[Stored items]
────────────────

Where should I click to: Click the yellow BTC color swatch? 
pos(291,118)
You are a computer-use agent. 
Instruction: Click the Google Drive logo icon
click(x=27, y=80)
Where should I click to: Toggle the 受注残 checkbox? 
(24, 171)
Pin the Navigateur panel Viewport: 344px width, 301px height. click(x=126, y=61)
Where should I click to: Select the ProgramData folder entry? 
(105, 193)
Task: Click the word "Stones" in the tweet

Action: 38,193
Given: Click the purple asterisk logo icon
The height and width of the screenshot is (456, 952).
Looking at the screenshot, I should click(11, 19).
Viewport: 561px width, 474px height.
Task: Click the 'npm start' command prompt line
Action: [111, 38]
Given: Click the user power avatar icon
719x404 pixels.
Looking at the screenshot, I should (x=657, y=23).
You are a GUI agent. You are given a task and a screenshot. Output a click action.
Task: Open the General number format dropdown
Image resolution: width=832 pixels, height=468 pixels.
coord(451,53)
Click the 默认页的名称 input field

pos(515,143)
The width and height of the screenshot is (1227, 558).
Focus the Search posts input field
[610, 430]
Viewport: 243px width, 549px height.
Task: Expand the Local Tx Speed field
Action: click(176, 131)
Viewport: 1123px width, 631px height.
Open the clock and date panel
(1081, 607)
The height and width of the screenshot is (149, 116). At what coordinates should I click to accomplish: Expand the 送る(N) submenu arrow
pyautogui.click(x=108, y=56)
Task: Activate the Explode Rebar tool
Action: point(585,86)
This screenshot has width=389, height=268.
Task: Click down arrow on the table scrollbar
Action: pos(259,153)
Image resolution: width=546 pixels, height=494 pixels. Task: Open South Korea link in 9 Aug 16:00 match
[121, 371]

────────────────

> Problem details
Your task is to copy all of the entries exactly.

> The answer
Where should I click to: Click the yellow BTC color swatch? 
pos(291,118)
You are a computer-use agent. 
Instruction: Click the Google Drive logo icon
click(x=27, y=80)
Where should I click to: Toggle the 受注残 checkbox? 
(24, 171)
Pin the Navigateur panel Viewport: 344px width, 301px height. click(x=126, y=61)
Where should I click to: Select the ProgramData folder entry? 
(105, 193)
Task: Click the word "Stones" in the tweet

Action: 38,193
Given: Click the purple asterisk logo icon
The height and width of the screenshot is (456, 952).
Looking at the screenshot, I should click(11, 19).
Viewport: 561px width, 474px height.
Task: Click the 'npm start' command prompt line
Action: [111, 38]
Given: Click the user power avatar icon
719x404 pixels.
Looking at the screenshot, I should (x=657, y=23).
You are a GUI agent. You are given a task and a screenshot. Output a click action.
Task: Open the General number format dropdown
Image resolution: width=832 pixels, height=468 pixels.
coord(451,53)
Click the 默认页的名称 input field

pos(515,143)
The width and height of the screenshot is (1227, 558).
Focus the Search posts input field
[610, 430]
Viewport: 243px width, 549px height.
Task: Expand the Local Tx Speed field
Action: click(176, 131)
Viewport: 1123px width, 631px height.
Open the clock and date panel
(1081, 607)
The height and width of the screenshot is (149, 116). At what coordinates should I click to accomplish: Expand the 送る(N) submenu arrow
pyautogui.click(x=108, y=56)
Task: Activate the Explode Rebar tool
Action: point(585,86)
This screenshot has width=389, height=268.
Task: Click down arrow on the table scrollbar
Action: pos(259,153)
Image resolution: width=546 pixels, height=494 pixels. Task: Open South Korea link in 9 Aug 16:00 match
[121, 371]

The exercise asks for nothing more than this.